» **Task**
Please format the rows below as a numbered list, leaving out any blank lines.

» **Material to process**
——————————

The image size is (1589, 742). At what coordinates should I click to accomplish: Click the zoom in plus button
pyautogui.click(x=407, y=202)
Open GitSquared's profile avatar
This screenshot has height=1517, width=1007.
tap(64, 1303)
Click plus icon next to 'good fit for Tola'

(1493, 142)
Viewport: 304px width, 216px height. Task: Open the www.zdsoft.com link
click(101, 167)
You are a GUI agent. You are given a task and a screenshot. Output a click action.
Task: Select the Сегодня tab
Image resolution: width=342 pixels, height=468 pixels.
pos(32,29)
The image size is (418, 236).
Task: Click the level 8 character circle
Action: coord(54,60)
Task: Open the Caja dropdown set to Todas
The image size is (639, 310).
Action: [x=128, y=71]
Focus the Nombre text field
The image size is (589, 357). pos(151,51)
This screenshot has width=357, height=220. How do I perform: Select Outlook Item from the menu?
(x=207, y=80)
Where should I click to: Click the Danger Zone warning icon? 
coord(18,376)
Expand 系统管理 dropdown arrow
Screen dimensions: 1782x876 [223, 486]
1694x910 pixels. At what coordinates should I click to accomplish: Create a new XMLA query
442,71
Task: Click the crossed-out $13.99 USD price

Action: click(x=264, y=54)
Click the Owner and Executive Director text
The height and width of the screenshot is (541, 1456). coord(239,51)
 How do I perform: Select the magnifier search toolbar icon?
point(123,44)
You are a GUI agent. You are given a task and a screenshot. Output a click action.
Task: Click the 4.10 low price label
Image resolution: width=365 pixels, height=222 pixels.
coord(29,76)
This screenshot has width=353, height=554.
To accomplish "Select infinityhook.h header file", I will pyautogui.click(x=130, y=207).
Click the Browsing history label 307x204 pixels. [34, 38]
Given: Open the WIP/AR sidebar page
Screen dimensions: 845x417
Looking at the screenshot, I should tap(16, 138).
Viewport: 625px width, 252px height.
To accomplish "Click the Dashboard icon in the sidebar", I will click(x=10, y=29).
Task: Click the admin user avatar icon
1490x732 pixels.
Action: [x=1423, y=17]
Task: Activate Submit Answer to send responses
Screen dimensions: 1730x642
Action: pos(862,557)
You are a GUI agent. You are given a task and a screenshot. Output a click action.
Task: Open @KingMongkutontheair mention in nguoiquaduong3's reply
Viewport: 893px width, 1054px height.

——————————

» **Answer to the exercise**
1. The image size is (1589, 742). At what coordinates should I click to accomplish: Click the zoom in plus button
2. pyautogui.click(x=407, y=202)
3. Open GitSquared's profile avatar
4. This screenshot has height=1517, width=1007.
5. tap(64, 1303)
6. Click plus icon next to 'good fit for Tola'
7. (1493, 142)
8. Viewport: 304px width, 216px height. Task: Open the www.zdsoft.com link
9. click(101, 167)
10. You are a GUI agent. You are given a task and a screenshot. Output a click action.
11. Task: Select the Сегодня tab
12. Image resolution: width=342 pixels, height=468 pixels.
13. pos(32,29)
14. The image size is (418, 236).
15. Task: Click the level 8 character circle
16. Action: coord(54,60)
17. Task: Open the Caja dropdown set to Todas
18. The image size is (639, 310).
19. Action: [x=128, y=71]
20. Focus the Nombre text field
21. The image size is (589, 357). pos(151,51)
22. This screenshot has width=357, height=220. How do I perform: Select Outlook Item from the menu?
23. (x=207, y=80)
24. Where should I click to: Click the Danger Zone warning icon? 
25. coord(18,376)
26. Expand 系统管理 dropdown arrow
27. Screen dimensions: 1782x876 [223, 486]
28. 1694x910 pixels. At what coordinates should I click to accomplish: Create a new XMLA query
29. 442,71
30. Task: Click the crossed-out $13.99 USD price
31. Action: click(x=264, y=54)
32. Click the Owner and Executive Director text
33. The height and width of the screenshot is (541, 1456). coord(239,51)
34.  How do I perform: Select the magnifier search toolbar icon?
35. point(123,44)
36. You are a GUI agent. You are given a task and a screenshot. Output a click action.
37. Task: Click the 4.10 low price label
38. Image resolution: width=365 pixels, height=222 pixels.
39. coord(29,76)
40. This screenshot has width=353, height=554.
41. To accomplish "Select infinityhook.h header file", I will pyautogui.click(x=130, y=207).
42. Click the Browsing history label 307x204 pixels. [34, 38]
43. Given: Open the WIP/AR sidebar page
44. Screen dimensions: 845x417
45. Looking at the screenshot, I should tap(16, 138).
46. Viewport: 625px width, 252px height.
47. To accomplish "Click the Dashboard icon in the sidebar", I will click(x=10, y=29).
48. Task: Click the admin user avatar icon
49. 1490x732 pixels.
50. Action: [x=1423, y=17]
51. Task: Activate Submit Answer to send responses
52. Screen dimensions: 1730x642
53. Action: pos(862,557)
54. You are a GUI agent. You are given a task and a screenshot. Output a click action.
55. Task: Open @KingMongkutontheair mention in nguoiquaduong3's reply
56. Viewport: 893px width, 1054px height.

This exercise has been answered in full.